+++ Dataset

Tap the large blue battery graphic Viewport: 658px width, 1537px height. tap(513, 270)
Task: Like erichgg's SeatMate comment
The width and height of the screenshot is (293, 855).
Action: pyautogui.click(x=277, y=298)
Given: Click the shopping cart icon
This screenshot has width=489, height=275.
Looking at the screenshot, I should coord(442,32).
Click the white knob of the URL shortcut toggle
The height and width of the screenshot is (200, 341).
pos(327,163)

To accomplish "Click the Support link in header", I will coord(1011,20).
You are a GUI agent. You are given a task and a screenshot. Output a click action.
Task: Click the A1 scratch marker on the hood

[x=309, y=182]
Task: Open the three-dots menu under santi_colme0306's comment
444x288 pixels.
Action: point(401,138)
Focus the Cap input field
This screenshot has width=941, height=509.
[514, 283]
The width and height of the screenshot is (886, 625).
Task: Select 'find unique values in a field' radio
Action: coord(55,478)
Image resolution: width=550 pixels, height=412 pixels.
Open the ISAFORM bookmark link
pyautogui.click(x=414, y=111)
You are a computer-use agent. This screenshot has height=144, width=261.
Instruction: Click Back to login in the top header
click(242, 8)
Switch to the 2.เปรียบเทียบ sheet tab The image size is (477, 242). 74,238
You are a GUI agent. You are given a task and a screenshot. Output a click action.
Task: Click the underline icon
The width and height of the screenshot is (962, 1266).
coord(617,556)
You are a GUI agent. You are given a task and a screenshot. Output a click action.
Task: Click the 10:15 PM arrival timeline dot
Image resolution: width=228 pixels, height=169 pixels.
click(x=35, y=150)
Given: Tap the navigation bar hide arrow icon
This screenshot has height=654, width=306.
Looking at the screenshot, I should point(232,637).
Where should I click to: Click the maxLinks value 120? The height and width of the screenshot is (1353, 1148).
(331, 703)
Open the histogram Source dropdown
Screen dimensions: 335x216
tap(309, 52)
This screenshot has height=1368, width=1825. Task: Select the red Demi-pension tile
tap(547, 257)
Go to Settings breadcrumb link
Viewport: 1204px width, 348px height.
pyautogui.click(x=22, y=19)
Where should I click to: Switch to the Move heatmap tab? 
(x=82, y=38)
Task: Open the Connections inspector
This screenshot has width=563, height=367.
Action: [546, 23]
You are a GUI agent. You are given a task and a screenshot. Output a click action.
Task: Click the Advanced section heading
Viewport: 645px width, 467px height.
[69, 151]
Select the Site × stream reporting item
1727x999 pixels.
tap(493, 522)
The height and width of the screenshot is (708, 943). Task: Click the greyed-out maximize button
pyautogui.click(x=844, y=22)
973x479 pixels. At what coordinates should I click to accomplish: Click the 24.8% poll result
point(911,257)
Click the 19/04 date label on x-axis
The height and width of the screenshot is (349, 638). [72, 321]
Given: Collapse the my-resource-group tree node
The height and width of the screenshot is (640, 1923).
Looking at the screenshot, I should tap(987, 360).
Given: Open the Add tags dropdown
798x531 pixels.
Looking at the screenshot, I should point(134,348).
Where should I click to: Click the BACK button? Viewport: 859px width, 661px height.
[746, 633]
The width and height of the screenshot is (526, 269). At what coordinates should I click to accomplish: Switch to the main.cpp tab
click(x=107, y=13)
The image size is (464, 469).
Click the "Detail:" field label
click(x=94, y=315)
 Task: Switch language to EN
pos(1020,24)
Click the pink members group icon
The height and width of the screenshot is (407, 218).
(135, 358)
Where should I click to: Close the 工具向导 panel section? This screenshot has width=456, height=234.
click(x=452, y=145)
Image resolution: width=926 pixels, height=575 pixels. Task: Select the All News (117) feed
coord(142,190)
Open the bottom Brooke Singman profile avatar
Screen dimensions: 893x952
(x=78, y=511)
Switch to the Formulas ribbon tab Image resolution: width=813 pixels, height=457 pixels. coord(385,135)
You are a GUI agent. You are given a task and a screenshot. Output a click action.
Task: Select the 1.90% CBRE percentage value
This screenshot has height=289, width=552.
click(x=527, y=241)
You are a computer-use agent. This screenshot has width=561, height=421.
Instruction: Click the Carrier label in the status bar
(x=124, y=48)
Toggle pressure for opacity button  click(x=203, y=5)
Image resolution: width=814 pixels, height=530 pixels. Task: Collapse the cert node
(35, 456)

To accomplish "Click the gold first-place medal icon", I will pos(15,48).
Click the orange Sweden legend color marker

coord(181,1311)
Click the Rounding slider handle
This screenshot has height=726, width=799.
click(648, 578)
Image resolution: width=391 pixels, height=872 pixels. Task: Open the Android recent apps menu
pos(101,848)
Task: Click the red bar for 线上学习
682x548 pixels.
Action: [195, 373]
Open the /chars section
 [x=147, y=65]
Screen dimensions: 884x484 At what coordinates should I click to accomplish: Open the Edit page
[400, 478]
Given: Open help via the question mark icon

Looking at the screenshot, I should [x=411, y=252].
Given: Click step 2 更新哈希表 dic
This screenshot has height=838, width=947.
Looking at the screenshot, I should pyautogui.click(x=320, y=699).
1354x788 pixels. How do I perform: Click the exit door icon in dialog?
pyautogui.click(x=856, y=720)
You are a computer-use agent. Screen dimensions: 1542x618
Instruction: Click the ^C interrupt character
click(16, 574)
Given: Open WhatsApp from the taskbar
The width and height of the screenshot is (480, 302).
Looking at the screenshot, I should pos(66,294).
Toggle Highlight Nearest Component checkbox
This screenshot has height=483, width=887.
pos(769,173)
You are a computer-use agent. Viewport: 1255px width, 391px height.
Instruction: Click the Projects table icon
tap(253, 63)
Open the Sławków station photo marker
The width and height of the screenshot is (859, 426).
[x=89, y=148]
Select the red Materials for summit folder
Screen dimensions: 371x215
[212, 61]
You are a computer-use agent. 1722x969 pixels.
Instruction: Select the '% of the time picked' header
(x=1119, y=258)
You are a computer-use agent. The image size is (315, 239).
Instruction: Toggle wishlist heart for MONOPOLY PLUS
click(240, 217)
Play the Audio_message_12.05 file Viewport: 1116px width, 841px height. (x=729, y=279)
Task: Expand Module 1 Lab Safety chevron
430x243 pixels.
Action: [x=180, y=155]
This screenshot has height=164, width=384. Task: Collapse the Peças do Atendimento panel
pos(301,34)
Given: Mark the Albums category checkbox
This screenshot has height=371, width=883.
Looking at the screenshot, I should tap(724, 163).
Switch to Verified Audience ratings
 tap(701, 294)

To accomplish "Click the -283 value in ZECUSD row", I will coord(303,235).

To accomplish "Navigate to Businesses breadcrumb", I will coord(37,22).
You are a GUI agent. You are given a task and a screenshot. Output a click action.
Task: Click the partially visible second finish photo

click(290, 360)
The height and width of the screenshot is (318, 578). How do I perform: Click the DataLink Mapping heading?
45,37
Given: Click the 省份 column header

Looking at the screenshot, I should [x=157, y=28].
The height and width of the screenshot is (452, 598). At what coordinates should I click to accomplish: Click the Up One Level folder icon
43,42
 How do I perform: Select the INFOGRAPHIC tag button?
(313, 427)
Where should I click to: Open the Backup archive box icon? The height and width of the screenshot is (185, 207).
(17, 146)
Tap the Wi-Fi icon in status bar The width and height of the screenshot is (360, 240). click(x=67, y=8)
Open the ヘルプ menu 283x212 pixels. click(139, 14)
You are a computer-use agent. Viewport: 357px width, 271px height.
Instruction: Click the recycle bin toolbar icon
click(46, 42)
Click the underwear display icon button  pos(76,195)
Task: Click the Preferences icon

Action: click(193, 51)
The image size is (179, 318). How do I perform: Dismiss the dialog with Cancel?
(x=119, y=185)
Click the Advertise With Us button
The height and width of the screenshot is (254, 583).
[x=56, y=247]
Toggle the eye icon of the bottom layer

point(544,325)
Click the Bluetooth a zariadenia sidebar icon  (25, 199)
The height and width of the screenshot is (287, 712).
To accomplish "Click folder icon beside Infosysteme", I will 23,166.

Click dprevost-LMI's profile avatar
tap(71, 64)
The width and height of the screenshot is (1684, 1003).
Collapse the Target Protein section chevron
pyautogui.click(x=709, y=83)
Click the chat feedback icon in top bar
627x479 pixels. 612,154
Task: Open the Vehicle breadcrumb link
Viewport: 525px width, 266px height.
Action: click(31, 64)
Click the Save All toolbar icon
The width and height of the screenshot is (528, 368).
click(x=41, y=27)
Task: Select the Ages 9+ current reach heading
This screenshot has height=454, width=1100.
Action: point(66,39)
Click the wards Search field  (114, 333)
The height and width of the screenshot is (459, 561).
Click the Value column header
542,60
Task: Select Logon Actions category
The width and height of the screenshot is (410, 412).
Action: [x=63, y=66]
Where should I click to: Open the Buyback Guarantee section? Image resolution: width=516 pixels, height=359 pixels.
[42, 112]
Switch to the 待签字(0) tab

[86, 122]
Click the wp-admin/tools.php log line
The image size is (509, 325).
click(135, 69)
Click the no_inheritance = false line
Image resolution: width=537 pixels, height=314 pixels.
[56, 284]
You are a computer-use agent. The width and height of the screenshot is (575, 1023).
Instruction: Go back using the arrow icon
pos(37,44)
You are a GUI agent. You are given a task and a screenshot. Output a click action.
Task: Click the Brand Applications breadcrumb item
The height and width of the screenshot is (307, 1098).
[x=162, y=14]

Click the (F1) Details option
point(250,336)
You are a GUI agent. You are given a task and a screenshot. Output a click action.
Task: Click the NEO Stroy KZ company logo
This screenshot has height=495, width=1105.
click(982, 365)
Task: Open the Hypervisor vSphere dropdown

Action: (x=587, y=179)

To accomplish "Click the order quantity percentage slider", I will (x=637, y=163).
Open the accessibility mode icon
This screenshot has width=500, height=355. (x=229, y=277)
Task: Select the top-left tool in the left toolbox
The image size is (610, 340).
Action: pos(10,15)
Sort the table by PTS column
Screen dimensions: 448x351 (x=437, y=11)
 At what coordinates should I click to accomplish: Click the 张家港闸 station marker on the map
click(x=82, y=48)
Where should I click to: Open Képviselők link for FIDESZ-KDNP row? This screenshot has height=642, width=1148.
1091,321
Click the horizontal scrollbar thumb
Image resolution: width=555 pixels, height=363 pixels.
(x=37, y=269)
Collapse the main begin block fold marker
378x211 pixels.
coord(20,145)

++++++

*Exercise goal*.
Find the word "will" in the entries, then copy out every line that has it.

*Response below*.
To accomplish "Click the Support link in header", I will coord(1011,20).
To accomplish "Click the gold first-place medal icon", I will pos(15,48).
To accomplish "Click the -283 value in ZECUSD row", I will coord(303,235).
To accomplish "Navigate to Businesses breadcrumb", I will coord(37,22).
To accomplish "Click folder icon beside Infosysteme", I will 23,166.
To accomplish "Click the order quantity percentage slider", I will (x=637, y=163).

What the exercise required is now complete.